REPRESENTATIONS AND WARRANTIES

                 The Borrower represents and warrants that:

                 SECTION 4.01. Corporate Existence and Power.  The Borrower is
a corporation duly organized, validly existing and in good standing under the
laws of the jurisdiction of its incorporation, is duly qualified to transact
business in every jurisdiction where, by the nature of its business, such
qualification is necessary, except where such lack of qualification would not
have a Material Adverse Effect, and has all corporate powers and all
governmental licenses, authorizations, consents and approvals required to carry
on its business as now conducted.

                 SECTION 4.02. Corporate and Governmental Authorization; No
Contravention.  The execution, delivery and performance by the Borrower of this
Agreement, the Notes and the other Loan Documents (i) are within the Borrower's
corporate powers, (ii) have been duly authorized by all necessary corporate
action, (iii) require no action by or in respect of or filing with, any
governmental body, agency or official, (iv) do not contravene, or constitute a
default under, any provision of applicable law or regulation or of the
certificate of incorporation or by-laws of the Borrower or of any agreement,
judgment, injunction, order, decree or other instrument binding upon the
Borrower or any of its Subsidiaries, and (v) do not result in the creation or
imposition of any Lien on any asset of the Borrower or any of its Subsidiaries.

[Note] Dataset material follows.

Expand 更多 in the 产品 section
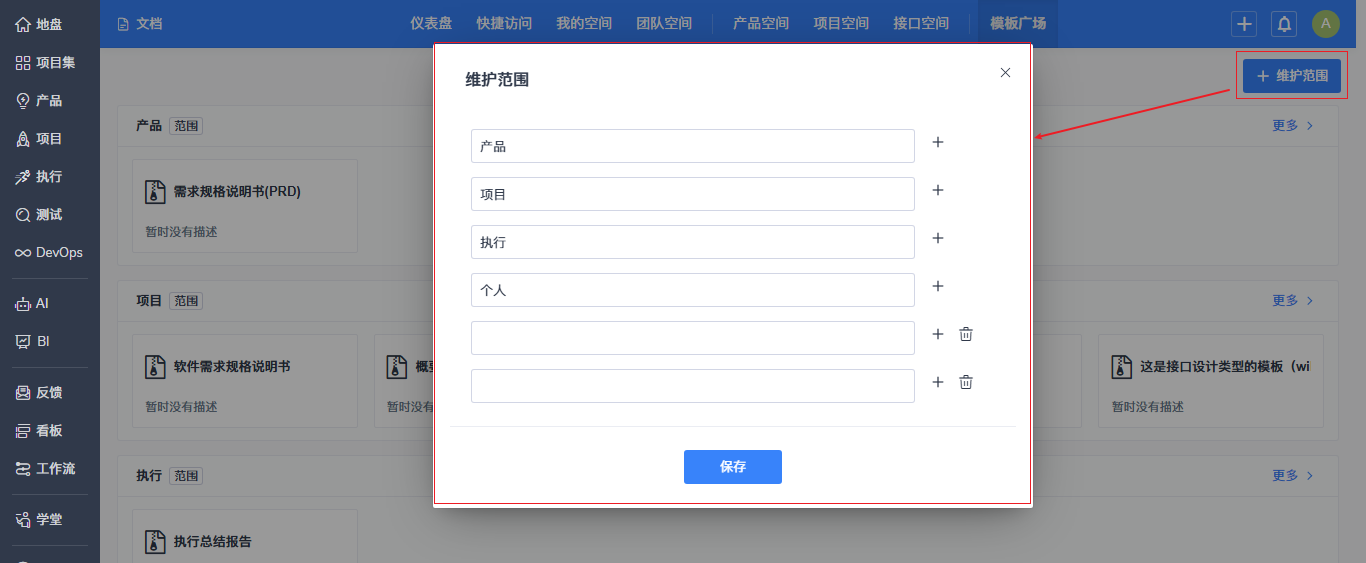Viewport: 1366px width, 563px height. [1293, 126]
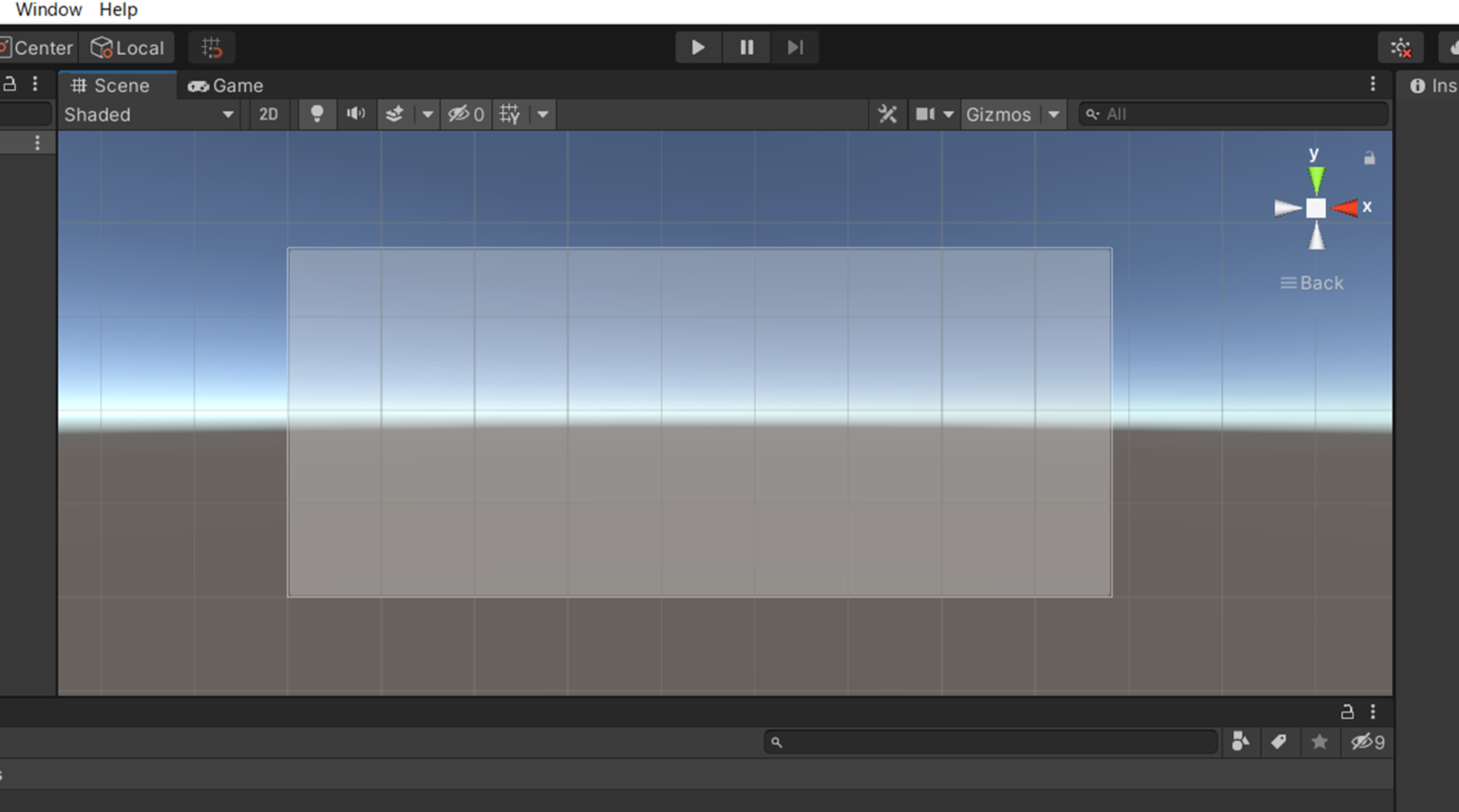Filter Project assets by label tag icon
This screenshot has width=1459, height=812.
(x=1279, y=742)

                 SECTION 4.03. Binding Effect.  This Agreement constitutes a
valid and binding agreement of the Borrower enforceable in accordance with its
terms, and the Notes and the other Loan Documents, when executed and delivered
in accordance with this Agreement, will constitute valid and binding
obligations of the Borrower enforceable in accordance with their respective
terms, provided that the enforceability hereof and thereof is subject in each
case to general principles of equity and to bankruptcy, insolvency and similar
laws affecting the enforcement of creditors' rights generally.





                                     - 48 -
<PAGE>   36

                 SECTION 4.04. Financial Information.  (a) The consolidated
balance sheet of the Borrower and its Consolidated Subsidiaries as of December
30, 1995, and the related consolidated statements of income, shareholders'
equity and cash flows for the Fiscal Year then ended, reported on by Deloitte &
Touche LLP, copies of which have been delivered to each of the Banks, and the
unaudited consolidated financial statements of the Borrower for the interim
period ended March 30, 1996, copies of which have been delivered to each of the
Banks, fairly present, in conformity with GAAP, the consolidated financial
position of the Borrower and its Consolidated Subsidiaries as of such dates and
their consolidated results of operations and cash flows for such periods
stated.

                 (b)      Since December 30, 1995, there has been no event,
act, condition or occurrence having a Material Adverse Effect. In reliance upon
the information disclosed by the Borrower as set forth in Schedule 4.04 hereto,
the Lenders acknowledge that the matters so disclosed in Schedule 4.04 shall
not be construed as having a Material Adverse Effect.

                 SECTION 4.05. No Litigation.  There is no action, suit or
proceeding pending, or to the knowledge of the Borrower threatened, against or
affecting the Borrower or any of its Subsidiaries before any court or
arbitrator or any governmental body, agency or official which could have a
Material Adverse  Effect or which in any manner draws into question the
validity of or could impair the ability of the Borrower to perform its
obligations under, this Agreement, the Notes or any of the other Loan
Documents.

                 SECTION 4.06. Compliance with ERISA.  (a) The Borrower and
each member of the Controlled Group have fulfilled their obligations under the
minimum funding standards of ERISA and the Code with respect to each Plan and
are in compliance in all material respects with the presently applicable
provisions of ERISA and the Code except where any such non-compliance would not
result in a Material Adverse Effect, and, except as set forth in Schedule 4.06,
have not incurred any liability to the PBGC or a Plan under Title IV of ERISA.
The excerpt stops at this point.